Nous avons visité l’une de ces écoles. Le gardien nous reçoit et nous montre l’état des lieux. « Regardez, ici on n’a pas d’eau, les toilettes sont très sales, il nous est impossible de les nettoyer. Regardez la poussière dans les salles de classe ! » Et c’est vrai que les conditions d’hygiène sont déplorables à cause du manque d’eau.

L’institutrice abonde dans son sens : « comment tout nettoyer ? C’est impossible. Les petits viennent en ayant rempli des petites bouteilles d’eau d’un demi litre… Difficile de transporter plus, ils viennent à pied avec des cartables déjà assez lourds. Cette bouteille, ils la gardent toute la journée pour pouvoir boire. ».

Une autre institutrice nous invite à entrer dans sa salle de classe où soixante paires d’yeux nous scrutent. Des regards pleins d’espoir mais de souffrance aussi. « Ici au primaire, les élèves ne viennent que quelques mois par an, parce que l’hiver ils n’arrivent plus à traverser les routes boueuses… Dès qu’il pleut, c’est impossible qu’ils viennent car tout déplacement devient risqué. »

 

Un début de solution ?

Elle nous confirme également ce que nous avions constaté : l’abandon scolaire s’intensifie au moment d’intégrer le collège.
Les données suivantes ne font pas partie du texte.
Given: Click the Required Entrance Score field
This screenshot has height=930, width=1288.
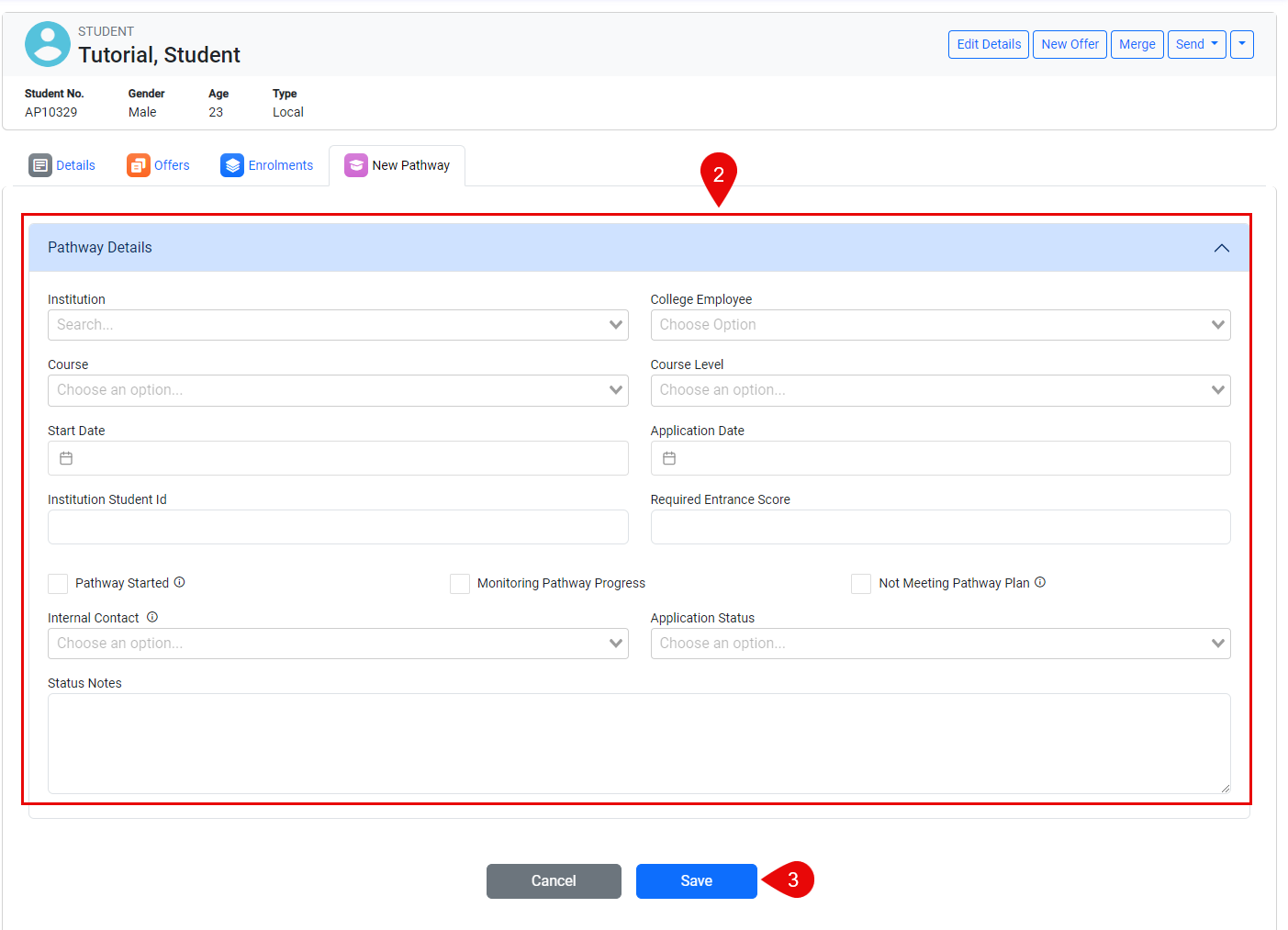Looking at the screenshot, I should click(x=940, y=527).
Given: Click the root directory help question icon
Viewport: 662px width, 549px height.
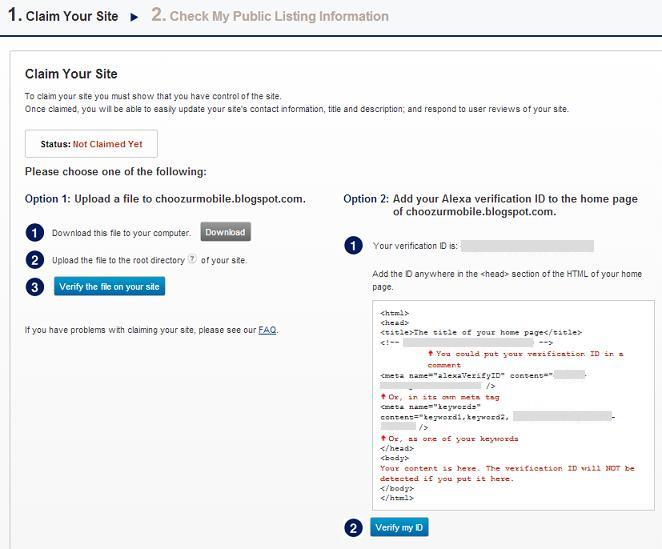Looking at the screenshot, I should (191, 260).

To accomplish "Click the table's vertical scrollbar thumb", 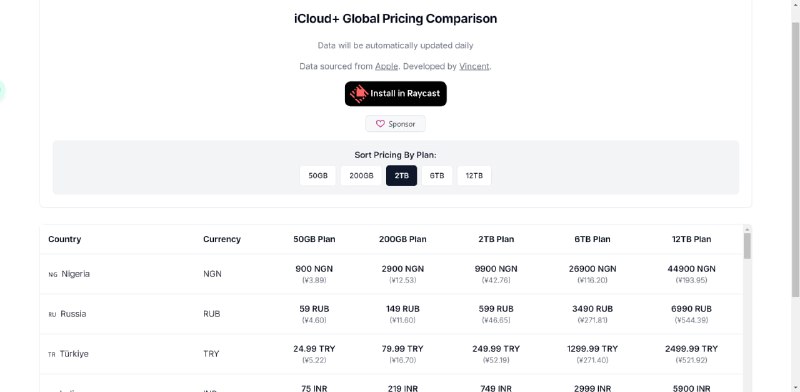I will click(x=747, y=246).
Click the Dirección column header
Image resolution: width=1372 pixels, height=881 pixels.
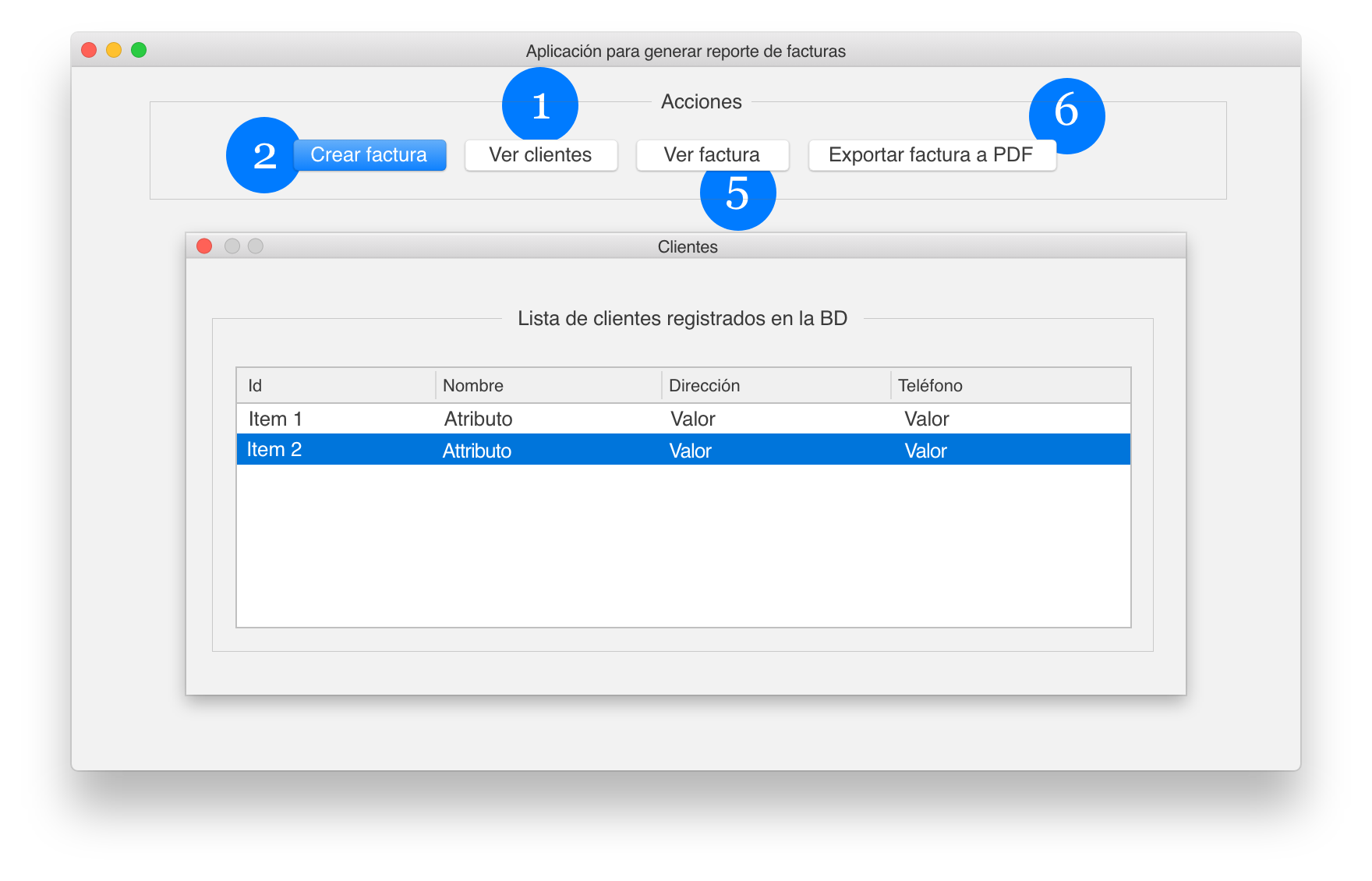coord(704,385)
Les absences répétées dues au climat font que le niveau des élèves est trop bas pour espérer réussir et aller plus loin que l’école primaire. Les débuts au collège sont souvent calamiteux, avec des redoublements à répétition. Une situation qui oblige les parents à les retirer de l’école et à les envoyer travailler en ville.

Suite à cette visite dans la région de Ouled Mfada, nous avons contacté Mme Jazia Al Hammami, sous directrice au secrétariat de la femme et de la famille chargée de la femme rurale et nous lui avons exposé les multiples problèmes de la région.

Et nous avons eu la bonne surprise d’apprendre qu’un comité de pilotage a été institué, avec la participation de plusieurs directeurs issus du Premier ministère, des ministères de l’Intérieur, de la Justice, des Affaires Sociales, de l’Éducation et de la Femme et de la famille pour coordonner leur action et résoudre les nombreux problèmes de cette région enclavée.